The Statue of Liberty. 1865, French lawyer Édouard René Lefebvre de Laboulaye’s idea. It was to commemorate the bond twixt France and America. The deal? France pays for it. We spring for the pedestal.
Nine years for Bartholdi to sculpt it. Minus the pedestal it’s tall as a 15-story building. The factory was Gustave Eiffel’s who also threw together his own little Eiffel Tower thing.
March 1885 Miss Liberty’s allness got stuffed into 214 wooden crates to schlep here. Things stalled. Like chintzy USA today — current piggy bank of Janet Yellen, our Brooklyn-born perennial money lady, now Secretary of the Treasury of the United States of America — our all-time greatest country on Earth lacked funds.
Baltimore and San Francisco itched to grab it if NYC stayed chintzy.

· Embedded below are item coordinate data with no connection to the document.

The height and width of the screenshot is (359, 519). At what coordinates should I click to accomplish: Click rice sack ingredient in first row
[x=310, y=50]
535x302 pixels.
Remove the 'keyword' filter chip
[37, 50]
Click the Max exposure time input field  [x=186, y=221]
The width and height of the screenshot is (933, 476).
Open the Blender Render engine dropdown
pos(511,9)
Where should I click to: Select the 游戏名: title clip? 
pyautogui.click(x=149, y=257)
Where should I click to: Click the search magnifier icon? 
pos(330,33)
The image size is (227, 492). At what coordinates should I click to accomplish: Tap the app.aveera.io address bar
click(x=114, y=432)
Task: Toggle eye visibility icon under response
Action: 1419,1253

Enter Joseph Pulitzer who’d just bought the New York World and needed a shtick to build his newspaper’s circulation.
He hammered financial tycoons with: “One millionaire merchant’s pen could settle the matter.” Probably waiting for Amazon, no rich types cared. So Pulitzer wrote his readers something like: “Shove the millionaires, let’s hear from the people.”
Back then, aflame with patriotism, they responded — sending pennies and dollars. Pulitzer printed every donor’s name. By August 1885, 120,000 subscribers had donated over $100,000 — enough to complete the pedestal. Even Hunter Biden wouldn’t have needed more. Joe, maybe.

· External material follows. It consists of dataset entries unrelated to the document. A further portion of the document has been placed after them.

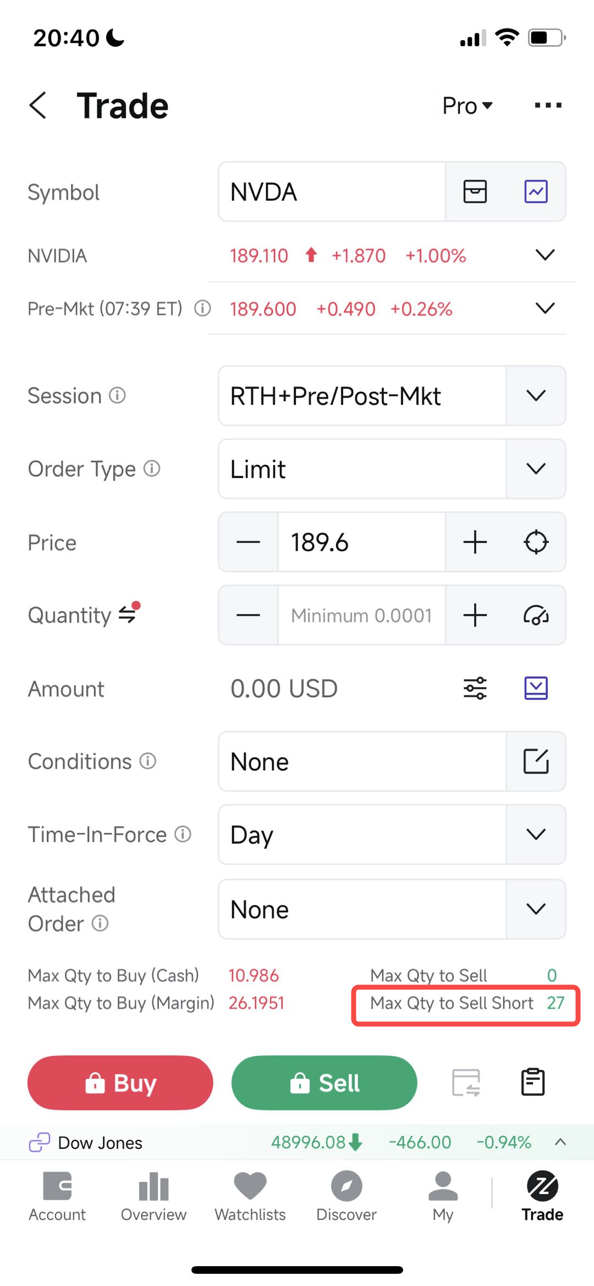Tap the crosshair icon to set the price
Image resolution: width=594 pixels, height=1286 pixels.
click(536, 542)
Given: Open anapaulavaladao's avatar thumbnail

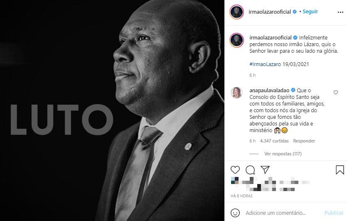Looking at the screenshot, I should tap(236, 93).
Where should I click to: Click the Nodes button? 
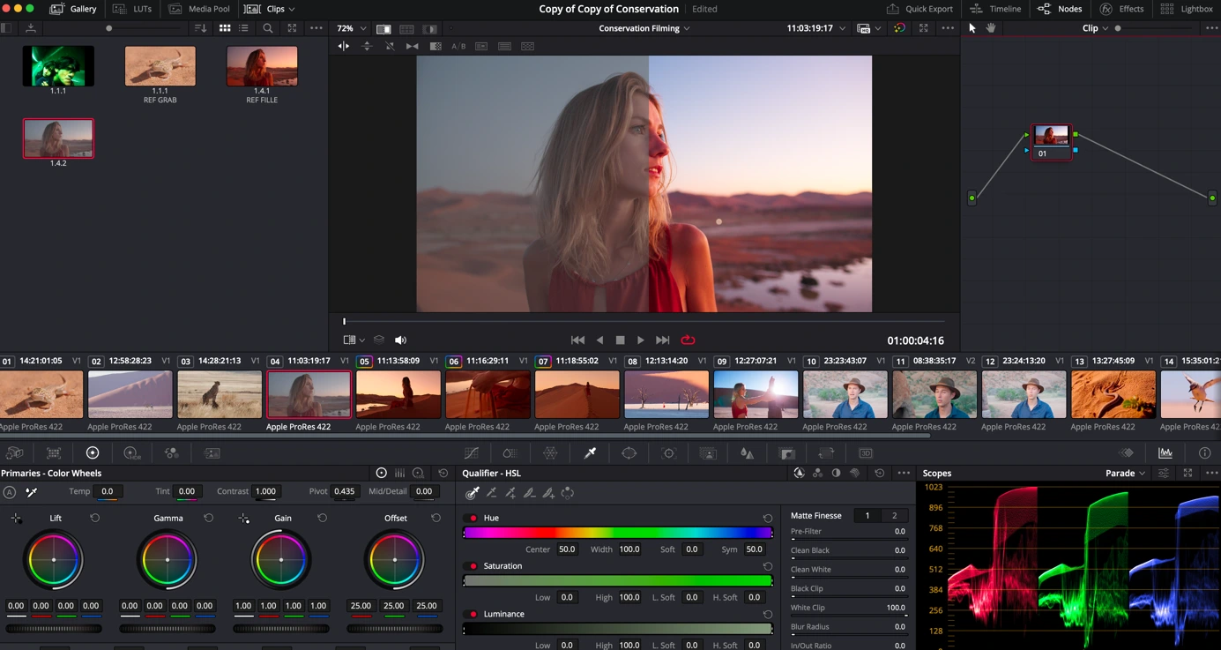[x=1061, y=9]
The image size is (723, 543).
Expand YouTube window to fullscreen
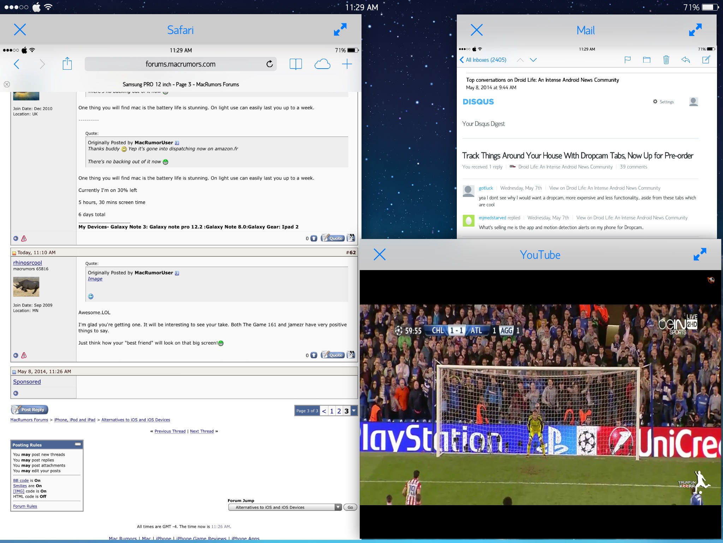[700, 254]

Making ‘progress’ in the courts
Great then, ungreat now. Patriotism’s dead as the $2 bill. It’s trash religions, politicians, schools, businesses, landlords, rulings — even the black robed Supremes.
NY has over 300 treatment courts for mental health, community, family treatment, domestic violence, veterans, sex crimes, human trafficking, etc. — yet some say that Dem State Deputy Majority lummox Gianaris — cranky for ruling against his redistricting maps — will never give a judge who ever ran as a Conservative approval for anything.

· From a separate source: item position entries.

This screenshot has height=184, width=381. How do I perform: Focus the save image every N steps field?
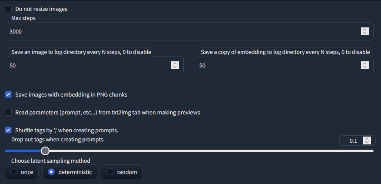87,65
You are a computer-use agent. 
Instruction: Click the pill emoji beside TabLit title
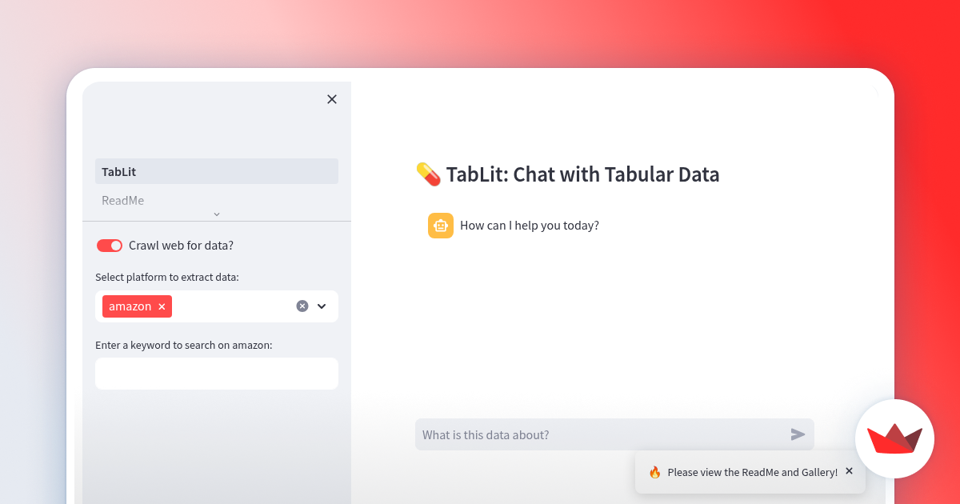pos(428,174)
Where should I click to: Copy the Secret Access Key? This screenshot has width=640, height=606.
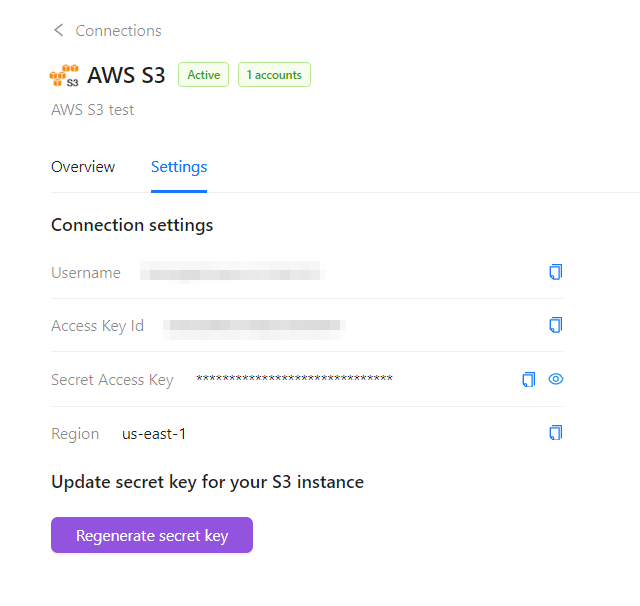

E pluribus unum. One for all and all for one — providing you’re a progressive.
Screeners
Beginning 1948 journalist Ed Sullivan MC’d Sunday’s CBS-TV weekly variety show 23 years. Showcased Beatles, Elvis, Stevie Wonder, Nat King Cole, Jackson 5, Supremes, James Brown. “Sunday Best” premieres Sunday at Tribeca Fest. Berry Gordy son Kerry co-produces . . . Cybill Shepherd who played Martha Stewart in a 2003 TV movie says: “I met Martha years ago but not since playing her. Be great to appear together on some talk show.”
Heard & scene
What they’re saying:
John Travolta: “Publishing your life story is unimportant. Important is to document your life somehow as one would do in a diary.” (2006 Hyperion bought his autobio.)
Chris Meloni: “I was no angel growing up. Did a few bad things. Stole stuff, a little vandalism. I was the kid whose parents always had to come in for a meeting with the teachers.”
Matt Damon: “Only time I can really enjoy privacy is when working on a movie set.”
And what I’m saying is:
Visit restaurant Cucina 8 ¹/₂. It’s at 9 W. 57th. Service, A-1. Menu — from sushi to Italian to Gavi di Gavi black label wine — excellent. And it’s only in New York, kids, only in New York.